Z Gastroenterol 2019; 57(01): e37
DOI: 10.1055/s-0038-1677139
2. Clinical Hepatology, Surgery, LTX
Georg Thieme Verlag KG Stuttgart · New York

Liver Resection for Cholangiocarcinoma: Biological and Surgical Predictors of Outcome, Status Quo in Additive Therapy

A Nickkholgh
1   Department of General, Visceral, and Transplantation Surgery, University of Heidelberg
,
O GhamarNejad
1   Department of General, Visceral, and Transplantation Surgery, University of Heidelberg
,
E Khajeh
1   Department of General, Visceral, and Transplantation Surgery, University of Heidelberg
,
G Benjamin
2   Institute of Pathology, Ruprecht-Karls-University, Heidelberg, Germany
,
K Hoffmann
1   Department of General, Visceral, and Transplantation Surgery, University of Heidelberg
,
A Mehrabi
1   Department of General, Visceral, and Transplantation Surgery, University of Heidelberg
› Author Affiliations
Further Information

Publication History

Publication Date:
04 January 2019 (online)

 

Background:

We aimed to analyze the outcome of liver resection for patients with intrahepatic cholangiocarcinoma (IHCCA), and to revisit the biological and surgical determinants of outcome, and the role of neoadjuvant and additive therapeutic modalities in our single-center cohort.

Methods:

We used a prospectively filled database of 190 consecutive patients undergoing surgery due to a preoperative diagnosis of IHCCA between December 2001 and December 2015. Demographic, anatomical, clinical, operative, surgical pathologic and follow-up data of all patients were analyzed.

Results:

Nineteen patients (10.2%) underwent neoadjuvant chemotherapy. The most frequent surgical approach was minor hepatectomy (≤3 segments) in 49 (25.7%), including three patients undergoing central liver resection (for Couinaud liver segments 4, 5, and 8), followed by left hemihepatectomy in 45 patients (23.7%).
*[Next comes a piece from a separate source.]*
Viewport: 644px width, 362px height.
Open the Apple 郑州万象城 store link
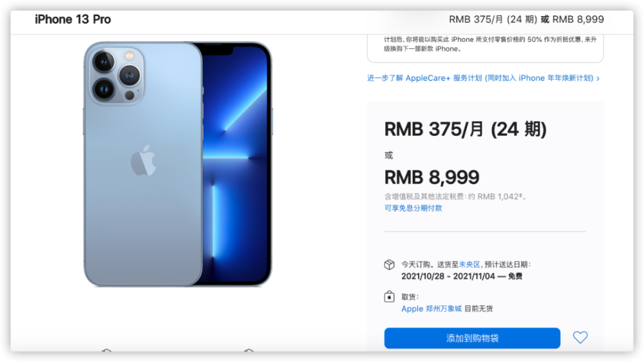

Locoregional lymphadenectomy was performed in 91 (48.1%) patients. Free surgical margin was achieved in 117 patients (64.6%). The 1-, 3-, and 5-year overal survival (OS) were 75%, 57%, and 38%, respectively. Recurrence was documented in 87 patients. The mean survival time after the documentation of recurrence was 16 ± 2 months. Age ≥65 years (hazard ratio [HR] 2.2, 95% confidence interval [CI] 1.2 – 4.0, p = 0.013), median tumor diameter of ≥5 cm (HR 3.0, 95%CI 1.4 – 6.2, p = 0.004), preoperative biliary drainage (HR 2.7, 95%CI 1.2 – 6.4, p = 0.021), and local R status (HR 2.0, 95%CI 1.1 – 3.7, p = 0.034) were the independent determinants of OS. Furthermore, median tumor diameter of ≥5 cm (HR 1.7, 95%CI 1.1 – 2.7, p = 0.020), high-grade (G3-G4) tumor (HR 1.6, 95%CI 1.0 – 2.5, p = 0.034), and local status R1 (HR 1.7, 95%CI 1.1 – 2.7, p = 0.002) were the independent determinants of disease-free survival.

Conclusions:

Hepatectomy remains the only curative treatment for patients with IHCCA. Additive therapeutic strategies to prolong disease-free survival are still ineffective. Further prospective studies are needed to improve the postoperative outcomes of IHCCA.